The client needed to verify the high pressure high temperature well architec-ture according to their latest design guidelines. Further analysis was required to assess the wellhead movement during the hottest drill-stem test (DST) event to enable drill-stem space-out inside the blowout preventer (BOP) and, for the same event, to assess the way the annular pressure buildup effect would impact the adjacent casing strings and liners.
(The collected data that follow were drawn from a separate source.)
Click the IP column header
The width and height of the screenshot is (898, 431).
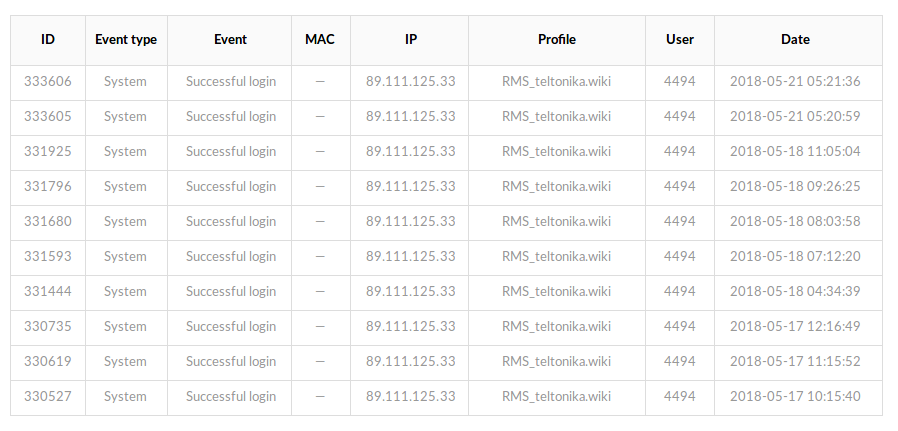pyautogui.click(x=410, y=40)
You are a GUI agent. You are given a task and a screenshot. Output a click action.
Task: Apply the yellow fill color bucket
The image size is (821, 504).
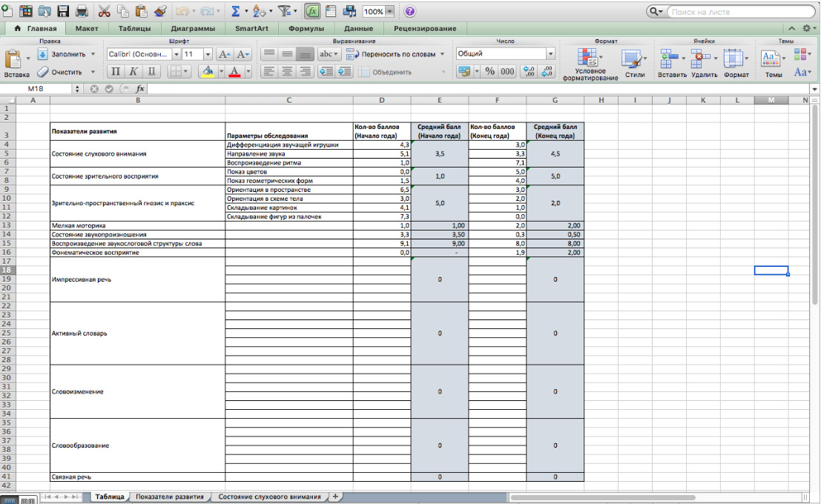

The well architecture was comprised of multiple casing strings and over-lapping liners hanging off at both the surface and the mudline. To perform a thorough single-string stress analysis on all casing strings and liners, all significant drilling operations needed to be modeled to obtain the most realistic casing and annuli initial thermal profiles. Next, according to the well test program, all relevant DST operations were simulated to obtain the final thermal profile needed for the loading conditions and annular pressure buildup calculations. A single-string stress analysis was performed according to the company’s specific casing design guidelines and based on the drilling and production test thermal analysis. The modeled load cases covered the entire casing’s operating envelope to account for all anticipated loads which, occurred during the life of the well. Then, the annular pressure buildup was calculated for all annuli, and the adjacent casing strings and liners were checked for integrity. During the high case, DST production operation (highest temperatures), the well system (comprising of all casing strings hung off at wellhead and at mudline) started to move in response to the strings’ thermal expansion, causing the space-out of the drill-stem inside the BOP to change. To quantify this movement, a wellhead movement analysis was carried out, so that it was compensated by moving the test string along with the BOP and wellhead.

SOLUTION

RESULTS

Performing these calculations enabled the operator to assess whether the casings and liners keep their structural integrity during drilling and DST operations, provided the safe operating envelope of all casing and liners, and helped to minimize and timely mitigate the risk of a failure, which could have led to a negative environmental and economic impact. The wellhead movement analysis enabled an accurate string space-out inside the BOP so that in the event of a well control situation, the BOP rams would close around the test string.